Story: The Man With Bottles! (Part 2)
Here's the part two, I hope you would enjoy reading!
PART TWO - DISCOVERY
I loved the calm environment around me as I opened one of many story books I had piled up in front of me. I was not feeling too much sleepy and I couldn’t stop myself from starting with anyone of them. Books I had with me, consisted of short stories. I started reading stories from one of the books and complete within half-an-hour. When I was flipping through pages, something fell down from the book. It was an old envelope. I opened it and saw there were some pages with something written on it. It was handwritten. Looking at the pages, I couldn’t predict anything so I started reading it:
I don’t know why I feel like writing today or maybe my mental health is disturbing me too much. Today was my 65th birthday, and I should be the happiest man on this planet. I have a nice family with my partner still alive with me. One would die to live my life but I am dying every day I’m living. I don’t know if I want to live this life. My life is not so beautiful, though it seems so from outside. People who look beautiful from outside, actually are the ones broken from inside. No, I am being sentimental. I am just thinking about myself, maybe for the first time, no, second time. Yes, second time.
To be honest, I have a great life. I cannot demand for anything more. A man who was once a healthy working honest banker, turned into a bottle collector, in which he only stores water. There are some rumours in our family that I have gone mad. Yes, anyone would say a person mad if he or she is so obsessed with bottles. Not only bottles. I. . . I also fill water in those empty bottles. When I took voluntary retirement, people in my house were angry on me because I had 5 years of service left. I told them, my pension was enough for our needs and I proved out to be right.
Before retirement, particularly, I was the busiest man in my family, and after retirement it was the other way around. My wife kept on taunting me about this and I don’t blame her. She was right I shouldn’t have taken retirement before it was due. I should’ve worked more and I also had a chance for promotion. My days went listening to her slightly abusive taunts and ended on bed with the same woman. Still, I pretended to be happy. There was one incident when she said something about me in front of her rel. . . . I should skip that part, I guess.
During my free time, I concentrated on household work. I failed, miserably. When it came to making tea for me, I was very comfortable but, my condition would get worse when I was instructed to cook a meal because my wife sometimes wouldn’t work or housemaid was on a holiday. She told me, I was good for nothing. I accepted it. I should have learnt to cook a meal while I was working day-night for their future. Many such incidents took place during the initial years of my retirement. I used to lie down on my bed thinking about what I should do to utilize my free hours and I can say free day. If my wife used to see me lying down, she would again say something sharp and bitter as rum.

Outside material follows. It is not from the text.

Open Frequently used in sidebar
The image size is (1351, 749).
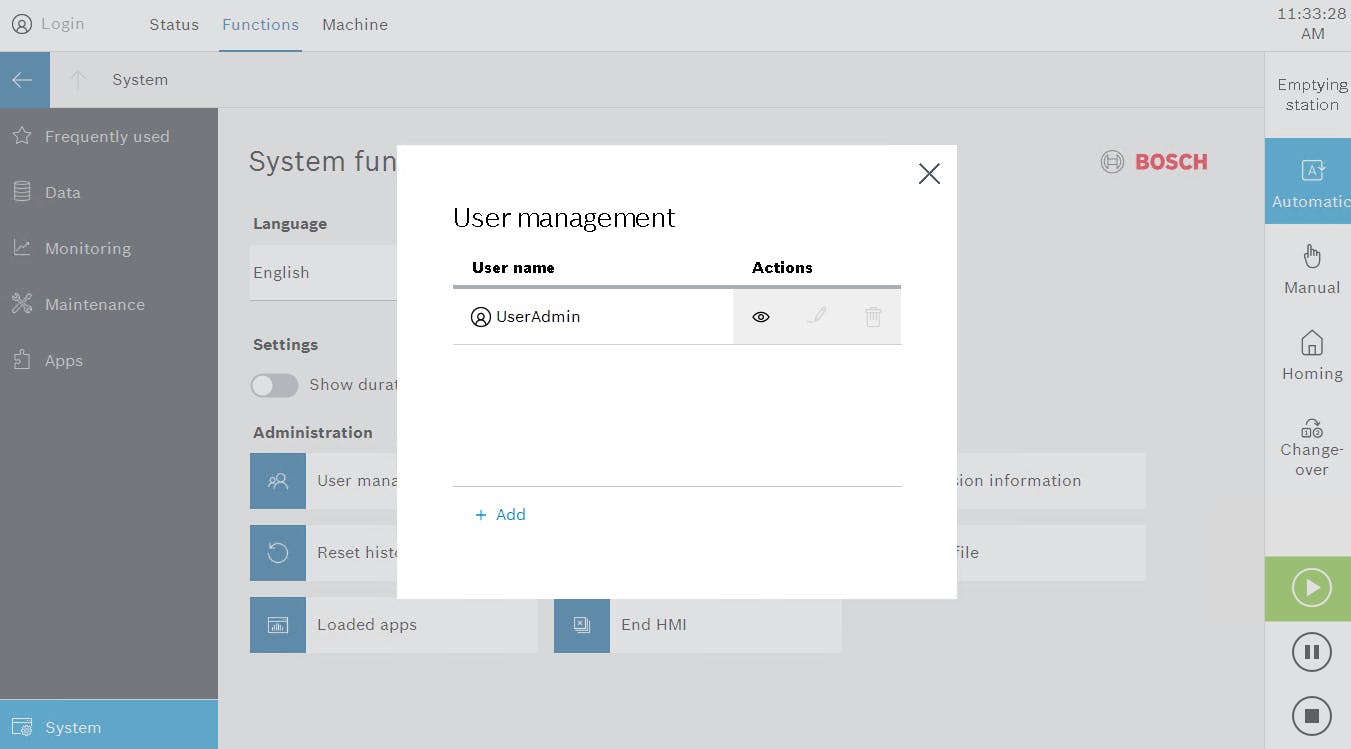click(107, 137)
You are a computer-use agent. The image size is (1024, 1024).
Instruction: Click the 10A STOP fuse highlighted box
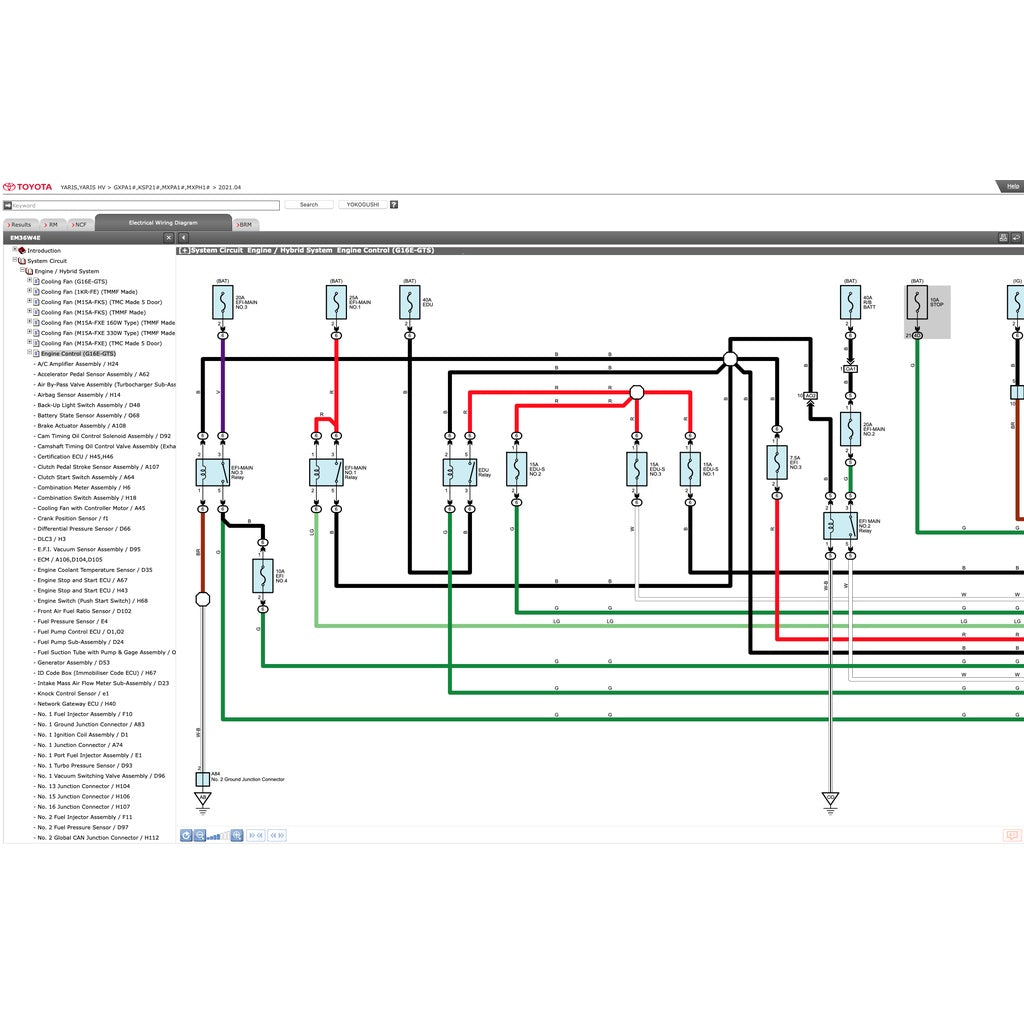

So, for the betterment of everyone I decided to help my child with his studies. I had a son who was in 12th standard and I desperately wanted to help him secure good marks. It was back then, my second year after retirement. I tried helping him out but he ignored me sometimes or he would go out to his friend’s place to study. Whenever I used to ask him about his studies, he would say, he was way ahead of his syllabus. I wondered how? One day, I got angry on him and slapped him because he was watching idiot box whole day and was not ready to study at night. I didn’t want to slap him but his board exams were less than a month away! Earlier the scenario was different. After working for whole day, I never looked up to his academics but now it was completely different. So, coming back to slapping, I slapped him after which he went up to his mother and said, “Earlier when Papa (Dad) used to work, everything was fine and now he is so dominating. I don’t like him staying home all day.” His comment was followed by his mother’s acidic words. I apologised and vowed I would never come between his matters. He got a decent percentage in his 12th class but not a good percentage for which I was preparing him. Still, I pretended to be extremely happy but things didn’t go well.